(Collected data)
#####

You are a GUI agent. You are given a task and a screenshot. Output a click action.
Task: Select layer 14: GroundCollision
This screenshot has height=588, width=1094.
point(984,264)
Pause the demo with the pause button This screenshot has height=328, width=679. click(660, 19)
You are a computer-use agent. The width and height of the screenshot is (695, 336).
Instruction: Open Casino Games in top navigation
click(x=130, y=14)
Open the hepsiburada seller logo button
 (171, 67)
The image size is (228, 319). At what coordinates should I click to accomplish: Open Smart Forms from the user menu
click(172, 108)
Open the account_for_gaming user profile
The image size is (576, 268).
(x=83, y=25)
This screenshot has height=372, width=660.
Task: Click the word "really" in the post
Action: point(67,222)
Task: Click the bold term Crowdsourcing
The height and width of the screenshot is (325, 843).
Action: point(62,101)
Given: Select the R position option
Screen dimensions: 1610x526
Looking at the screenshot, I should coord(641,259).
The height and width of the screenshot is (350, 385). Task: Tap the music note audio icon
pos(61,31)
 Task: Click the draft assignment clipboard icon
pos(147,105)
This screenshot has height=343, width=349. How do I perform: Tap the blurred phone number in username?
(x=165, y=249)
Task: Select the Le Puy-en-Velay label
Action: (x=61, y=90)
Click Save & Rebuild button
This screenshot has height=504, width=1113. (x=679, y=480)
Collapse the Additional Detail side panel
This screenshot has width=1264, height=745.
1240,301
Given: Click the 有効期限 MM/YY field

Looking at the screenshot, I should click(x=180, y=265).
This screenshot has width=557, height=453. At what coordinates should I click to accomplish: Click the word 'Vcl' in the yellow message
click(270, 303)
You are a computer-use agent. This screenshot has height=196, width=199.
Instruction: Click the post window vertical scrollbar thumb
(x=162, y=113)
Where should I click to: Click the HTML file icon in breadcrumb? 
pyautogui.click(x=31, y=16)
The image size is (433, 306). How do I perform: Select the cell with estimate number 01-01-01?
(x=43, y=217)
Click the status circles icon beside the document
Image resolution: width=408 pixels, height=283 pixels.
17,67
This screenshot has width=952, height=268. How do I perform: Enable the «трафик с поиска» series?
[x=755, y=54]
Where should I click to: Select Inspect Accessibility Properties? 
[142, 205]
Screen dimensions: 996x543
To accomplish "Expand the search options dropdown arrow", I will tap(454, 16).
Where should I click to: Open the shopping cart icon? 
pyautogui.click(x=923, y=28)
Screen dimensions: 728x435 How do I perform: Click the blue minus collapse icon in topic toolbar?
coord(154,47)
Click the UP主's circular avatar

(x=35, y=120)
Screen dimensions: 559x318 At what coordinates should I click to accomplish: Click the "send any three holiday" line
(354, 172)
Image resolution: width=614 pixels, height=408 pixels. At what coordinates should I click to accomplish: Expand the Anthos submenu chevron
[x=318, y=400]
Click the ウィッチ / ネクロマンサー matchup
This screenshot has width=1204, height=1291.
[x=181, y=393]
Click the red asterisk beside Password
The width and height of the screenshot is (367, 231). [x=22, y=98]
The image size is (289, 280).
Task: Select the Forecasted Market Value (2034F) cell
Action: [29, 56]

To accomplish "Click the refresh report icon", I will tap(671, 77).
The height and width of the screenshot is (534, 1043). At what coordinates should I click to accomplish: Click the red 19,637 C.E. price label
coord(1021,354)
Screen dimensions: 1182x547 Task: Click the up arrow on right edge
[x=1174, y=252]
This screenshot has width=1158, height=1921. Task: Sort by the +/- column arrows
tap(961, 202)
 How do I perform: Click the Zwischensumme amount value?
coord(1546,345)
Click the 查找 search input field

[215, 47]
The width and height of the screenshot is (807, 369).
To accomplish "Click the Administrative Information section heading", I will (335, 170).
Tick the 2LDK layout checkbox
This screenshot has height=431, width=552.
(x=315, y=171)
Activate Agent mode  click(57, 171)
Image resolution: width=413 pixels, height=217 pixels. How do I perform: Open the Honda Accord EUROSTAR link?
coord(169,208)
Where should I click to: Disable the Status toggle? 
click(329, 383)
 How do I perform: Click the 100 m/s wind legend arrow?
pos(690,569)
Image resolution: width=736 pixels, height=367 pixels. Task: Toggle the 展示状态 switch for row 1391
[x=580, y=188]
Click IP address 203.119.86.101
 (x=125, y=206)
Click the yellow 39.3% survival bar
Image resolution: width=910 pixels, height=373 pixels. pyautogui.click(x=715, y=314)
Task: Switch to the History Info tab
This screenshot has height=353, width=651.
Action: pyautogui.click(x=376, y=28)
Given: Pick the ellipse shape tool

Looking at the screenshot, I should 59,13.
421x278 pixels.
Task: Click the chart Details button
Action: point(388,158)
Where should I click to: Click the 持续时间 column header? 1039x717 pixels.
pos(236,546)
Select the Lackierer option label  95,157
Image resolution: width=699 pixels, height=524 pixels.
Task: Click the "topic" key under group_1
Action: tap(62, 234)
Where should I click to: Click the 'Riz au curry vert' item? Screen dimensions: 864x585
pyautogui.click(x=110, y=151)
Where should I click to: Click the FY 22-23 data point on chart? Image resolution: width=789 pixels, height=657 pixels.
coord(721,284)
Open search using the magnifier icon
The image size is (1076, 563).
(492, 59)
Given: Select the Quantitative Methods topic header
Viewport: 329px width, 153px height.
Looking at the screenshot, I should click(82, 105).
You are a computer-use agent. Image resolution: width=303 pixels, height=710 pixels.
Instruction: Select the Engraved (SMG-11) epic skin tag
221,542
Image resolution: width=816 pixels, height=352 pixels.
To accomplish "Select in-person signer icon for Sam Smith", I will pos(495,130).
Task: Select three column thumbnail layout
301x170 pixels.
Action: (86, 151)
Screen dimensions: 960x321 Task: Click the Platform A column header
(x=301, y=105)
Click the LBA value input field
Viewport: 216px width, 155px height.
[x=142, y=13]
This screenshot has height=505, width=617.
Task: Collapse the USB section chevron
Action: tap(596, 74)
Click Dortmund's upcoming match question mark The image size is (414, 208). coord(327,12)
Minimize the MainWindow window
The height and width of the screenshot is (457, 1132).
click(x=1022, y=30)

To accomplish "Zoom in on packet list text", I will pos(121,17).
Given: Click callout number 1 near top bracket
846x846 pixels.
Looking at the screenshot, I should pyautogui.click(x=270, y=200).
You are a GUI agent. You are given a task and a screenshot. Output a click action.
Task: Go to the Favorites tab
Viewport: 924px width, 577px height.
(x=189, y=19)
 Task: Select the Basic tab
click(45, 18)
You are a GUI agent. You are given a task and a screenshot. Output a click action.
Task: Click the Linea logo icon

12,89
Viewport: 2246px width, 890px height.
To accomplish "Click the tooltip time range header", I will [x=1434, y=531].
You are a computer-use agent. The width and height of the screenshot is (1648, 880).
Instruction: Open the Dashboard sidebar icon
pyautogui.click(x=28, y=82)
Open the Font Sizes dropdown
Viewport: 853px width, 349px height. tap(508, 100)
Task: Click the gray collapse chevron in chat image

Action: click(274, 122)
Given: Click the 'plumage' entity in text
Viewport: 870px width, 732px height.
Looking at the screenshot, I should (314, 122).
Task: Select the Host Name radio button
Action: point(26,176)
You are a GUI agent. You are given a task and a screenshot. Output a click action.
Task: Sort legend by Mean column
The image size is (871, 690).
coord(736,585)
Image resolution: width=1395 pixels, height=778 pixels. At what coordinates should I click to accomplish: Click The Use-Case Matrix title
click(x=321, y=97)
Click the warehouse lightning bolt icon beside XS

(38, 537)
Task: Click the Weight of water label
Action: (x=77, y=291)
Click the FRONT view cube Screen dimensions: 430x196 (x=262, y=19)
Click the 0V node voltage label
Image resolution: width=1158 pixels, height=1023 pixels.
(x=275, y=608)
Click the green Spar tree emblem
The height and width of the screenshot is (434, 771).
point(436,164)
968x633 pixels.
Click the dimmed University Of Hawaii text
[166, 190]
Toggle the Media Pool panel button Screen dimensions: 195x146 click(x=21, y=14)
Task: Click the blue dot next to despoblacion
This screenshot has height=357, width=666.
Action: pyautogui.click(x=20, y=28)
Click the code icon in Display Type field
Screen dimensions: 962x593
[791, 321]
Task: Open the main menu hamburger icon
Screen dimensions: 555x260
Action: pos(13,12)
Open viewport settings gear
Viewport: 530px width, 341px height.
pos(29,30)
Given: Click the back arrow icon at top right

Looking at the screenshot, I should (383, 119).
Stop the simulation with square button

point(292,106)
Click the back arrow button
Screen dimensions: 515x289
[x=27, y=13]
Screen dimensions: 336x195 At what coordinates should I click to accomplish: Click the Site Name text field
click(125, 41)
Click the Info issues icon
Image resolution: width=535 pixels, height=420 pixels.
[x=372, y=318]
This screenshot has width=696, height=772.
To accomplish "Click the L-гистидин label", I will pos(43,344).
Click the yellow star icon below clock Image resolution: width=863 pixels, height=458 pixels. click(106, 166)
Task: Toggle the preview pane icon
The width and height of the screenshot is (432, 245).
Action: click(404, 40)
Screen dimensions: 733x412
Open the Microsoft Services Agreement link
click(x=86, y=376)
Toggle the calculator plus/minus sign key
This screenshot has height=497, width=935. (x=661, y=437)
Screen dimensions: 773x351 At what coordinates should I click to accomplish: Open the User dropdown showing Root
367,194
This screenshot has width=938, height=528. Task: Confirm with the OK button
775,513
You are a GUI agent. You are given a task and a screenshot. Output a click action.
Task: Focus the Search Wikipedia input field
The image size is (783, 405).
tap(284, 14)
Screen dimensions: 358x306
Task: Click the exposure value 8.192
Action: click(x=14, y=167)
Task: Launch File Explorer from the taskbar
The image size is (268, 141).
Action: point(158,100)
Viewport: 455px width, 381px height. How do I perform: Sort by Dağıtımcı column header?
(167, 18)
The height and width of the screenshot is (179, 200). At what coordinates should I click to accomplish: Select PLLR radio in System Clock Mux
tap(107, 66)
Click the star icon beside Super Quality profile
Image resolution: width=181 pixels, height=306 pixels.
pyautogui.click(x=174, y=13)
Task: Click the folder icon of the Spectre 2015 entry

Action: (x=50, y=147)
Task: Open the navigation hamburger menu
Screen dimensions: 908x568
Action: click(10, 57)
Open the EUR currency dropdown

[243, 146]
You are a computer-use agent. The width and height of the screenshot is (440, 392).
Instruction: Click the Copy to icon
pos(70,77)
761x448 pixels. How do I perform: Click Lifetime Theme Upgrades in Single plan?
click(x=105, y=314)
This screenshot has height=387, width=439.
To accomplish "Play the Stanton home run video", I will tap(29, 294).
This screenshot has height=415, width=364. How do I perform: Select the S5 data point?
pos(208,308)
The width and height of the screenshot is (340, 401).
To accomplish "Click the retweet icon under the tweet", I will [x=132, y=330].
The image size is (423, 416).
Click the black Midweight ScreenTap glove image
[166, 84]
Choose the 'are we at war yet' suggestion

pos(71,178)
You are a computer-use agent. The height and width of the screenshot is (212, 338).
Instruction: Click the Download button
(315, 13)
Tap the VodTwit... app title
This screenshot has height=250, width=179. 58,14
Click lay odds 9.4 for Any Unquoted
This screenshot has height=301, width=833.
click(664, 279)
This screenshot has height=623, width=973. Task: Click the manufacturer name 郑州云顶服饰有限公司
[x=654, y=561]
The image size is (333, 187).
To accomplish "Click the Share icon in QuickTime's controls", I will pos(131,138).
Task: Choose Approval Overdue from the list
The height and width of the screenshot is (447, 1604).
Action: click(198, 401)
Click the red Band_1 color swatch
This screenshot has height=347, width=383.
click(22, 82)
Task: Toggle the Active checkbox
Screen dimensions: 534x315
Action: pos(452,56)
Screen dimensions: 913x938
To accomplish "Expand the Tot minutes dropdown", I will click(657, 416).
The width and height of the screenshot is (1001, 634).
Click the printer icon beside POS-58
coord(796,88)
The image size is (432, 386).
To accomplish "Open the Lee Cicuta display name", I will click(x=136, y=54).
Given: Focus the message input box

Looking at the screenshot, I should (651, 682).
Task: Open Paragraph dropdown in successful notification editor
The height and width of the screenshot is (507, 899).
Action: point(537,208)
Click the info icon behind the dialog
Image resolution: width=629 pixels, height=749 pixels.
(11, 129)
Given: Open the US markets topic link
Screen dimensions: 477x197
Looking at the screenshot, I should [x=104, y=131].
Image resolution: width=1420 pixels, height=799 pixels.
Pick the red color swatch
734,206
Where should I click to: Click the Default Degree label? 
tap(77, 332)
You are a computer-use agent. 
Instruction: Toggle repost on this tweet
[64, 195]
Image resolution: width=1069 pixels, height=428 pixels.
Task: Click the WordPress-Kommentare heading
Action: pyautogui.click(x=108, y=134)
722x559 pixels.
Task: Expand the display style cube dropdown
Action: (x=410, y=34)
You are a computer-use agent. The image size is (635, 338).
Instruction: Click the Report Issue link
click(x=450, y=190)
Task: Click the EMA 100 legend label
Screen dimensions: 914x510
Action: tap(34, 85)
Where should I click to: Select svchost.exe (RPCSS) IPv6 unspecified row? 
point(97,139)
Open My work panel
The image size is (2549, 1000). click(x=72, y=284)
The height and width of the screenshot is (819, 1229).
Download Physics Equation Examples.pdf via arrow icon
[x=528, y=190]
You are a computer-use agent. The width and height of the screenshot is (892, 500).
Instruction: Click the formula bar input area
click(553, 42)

#####

Instructions for the task: Look through the records for the word "checkbox". Every line that has it should be copied.

Result of this exercise:
Tick the 2LDK layout checkbox
Task: Toggle the Active checkbox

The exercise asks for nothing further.